The shadowy world of Swiss banking — with its secret off-shore accounts and undetectable financial transactions — was dramatically and publically exposed when UBS, AG, Switzerland’s largest bank, entered into a “deferred prosecution agreement” with the U.S. Justice Department on tax massive fraud charges.

UBS must pay a $780 million fine (roughly four years of profits from their criminal enterprise), identify all U.S. clients and stop supplying secret accounts to U.S. taxpayers.

Tax Fraud

UBS was charged with tax fraud because it voluntarily agreed with IRS to report income and withhold taxes on U.S. taxpayers, then it deliberately evaded its responsibilities by using sham entities and fictitious names to open new accounts.

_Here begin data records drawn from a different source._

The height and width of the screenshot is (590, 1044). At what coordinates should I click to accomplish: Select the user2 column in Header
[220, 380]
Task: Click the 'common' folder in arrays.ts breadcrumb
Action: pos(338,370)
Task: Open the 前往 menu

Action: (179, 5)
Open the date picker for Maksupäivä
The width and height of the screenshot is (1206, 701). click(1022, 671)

The government contends that from late 2002 to 2007, UBS helped U.S. taxpayers illegally hide $20 billion, thereby evading $300 million in taxes annually.

“007” Intrigue

Acting like James Bond, UBS bankers travelled to the U.S. at least 3,800 times, using encrypted laptops and other counter-surveillance techniques to prevent the detection of the identities and offshore assets of their U.S. clients.

UBS provided U.S. clients with high-tech gadgets containing specially coded computer chips that allowed clandestine access to their accounts and transfers of their wealth. The passwords changed each time the accounts were accessed.

Disclosure

The Justice Department has demanded that UBS disclose the identities and banking records of 52,000 suspected U.S. tax cheats.

The disclosure could ruin Switzerland’s vaunted bank secrecy laws and cripple its international banking system. However, disobeying a court order requiring disclosure would cause UBS to default under the deferred prosecution agreement and its top executives could be indicted on felony tax charges.

Conclusion:

Those U.S. taxpayers with Swiss bank accounts should be, understandably, quaking in their Gucci loafers.

IRS is warning them to come forward voluntarily before they are indentified, or they could be staring at serious criminal tax evasion charges.